DIRECTIONS FOR THIS TASK: Rewrite only the data from the line with "data protection policy (249, 1281)" up to and including the line with "Accept all (312, 1322)". Keep each line's text unchanged, but multiply every coordinate in the answers by 2.3 and round it to a whole number, with halves rounded up.

LISTING:
· · · · ·

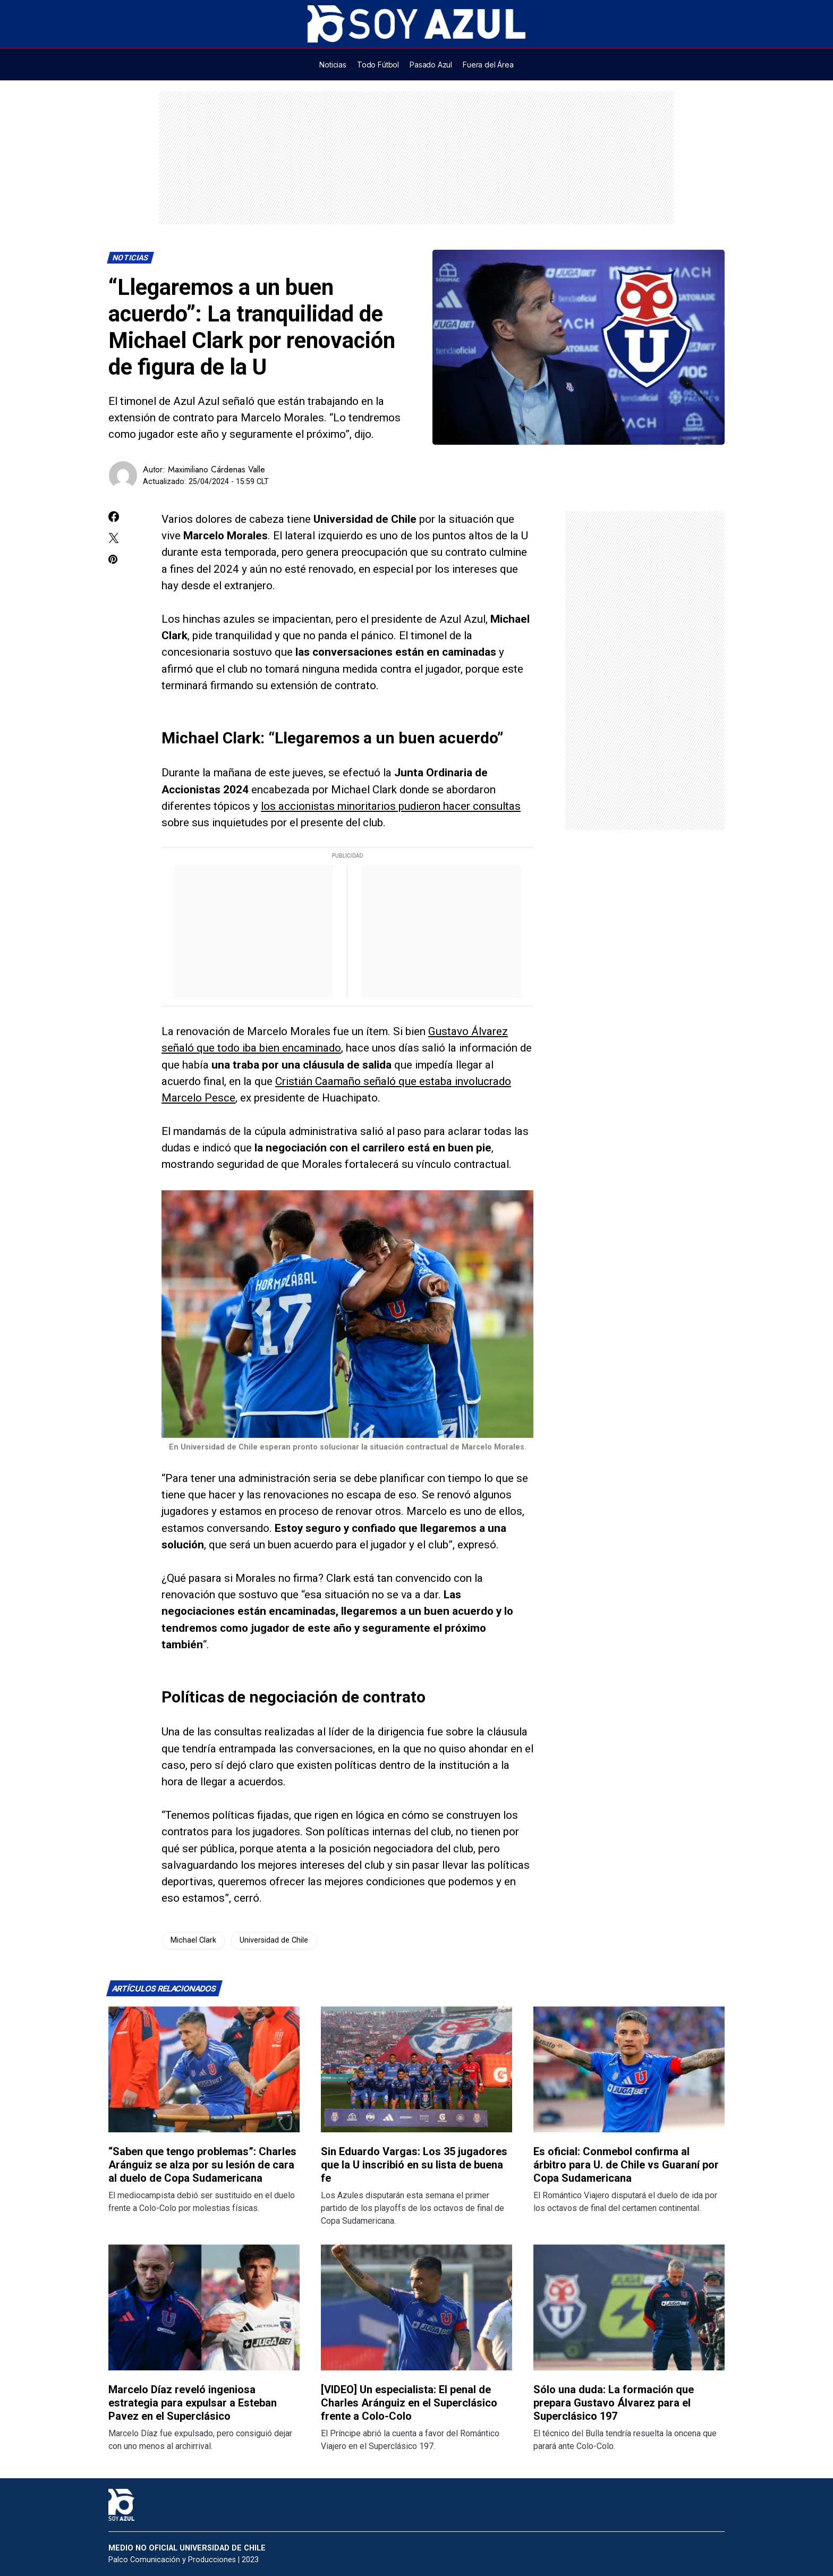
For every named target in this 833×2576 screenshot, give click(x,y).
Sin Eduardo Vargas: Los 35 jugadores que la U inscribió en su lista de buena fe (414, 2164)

· · · · ·

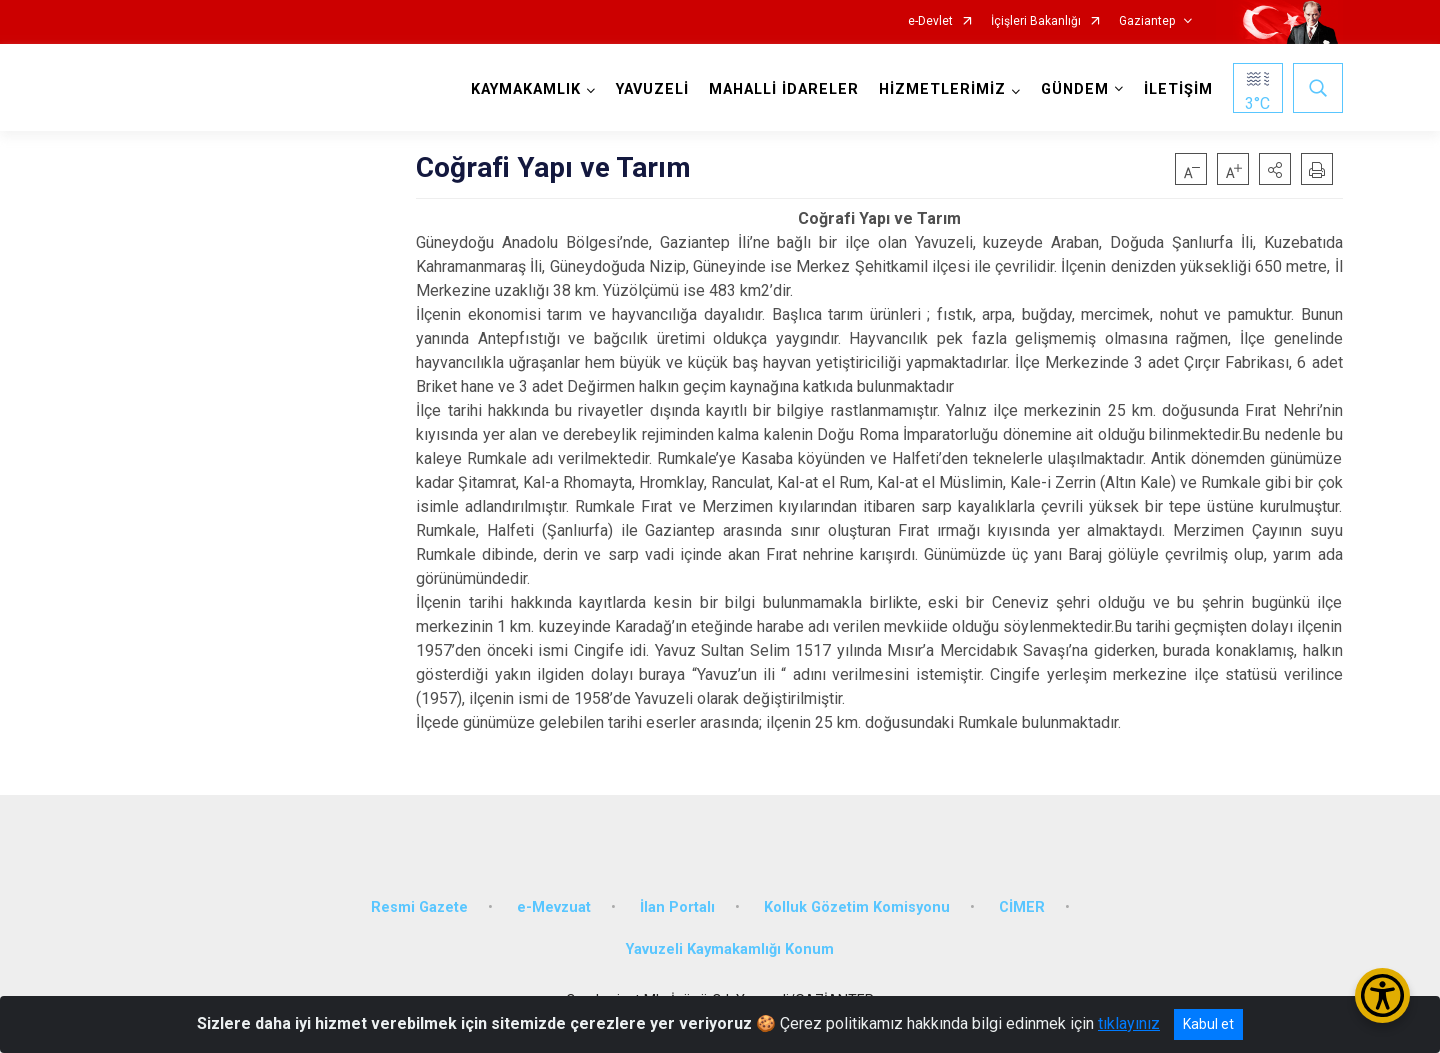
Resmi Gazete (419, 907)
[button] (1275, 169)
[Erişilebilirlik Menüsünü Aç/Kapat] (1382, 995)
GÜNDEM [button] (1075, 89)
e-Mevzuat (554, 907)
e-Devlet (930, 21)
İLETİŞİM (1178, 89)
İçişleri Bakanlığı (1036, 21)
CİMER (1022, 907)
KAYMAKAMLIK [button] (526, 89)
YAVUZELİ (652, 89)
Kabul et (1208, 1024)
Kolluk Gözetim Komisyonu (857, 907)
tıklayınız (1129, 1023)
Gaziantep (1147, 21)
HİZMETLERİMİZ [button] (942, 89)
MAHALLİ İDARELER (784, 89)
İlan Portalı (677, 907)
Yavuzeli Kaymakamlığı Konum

· · · · ·

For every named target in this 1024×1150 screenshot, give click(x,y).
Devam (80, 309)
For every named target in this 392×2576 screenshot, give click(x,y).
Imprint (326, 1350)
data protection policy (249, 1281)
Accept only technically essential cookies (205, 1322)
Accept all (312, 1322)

· · · · ·

PROBLEM SOLUTION:
data protection policy (573, 2946)
Accept only technically essential cookies (472, 3041)
Accept all (718, 3041)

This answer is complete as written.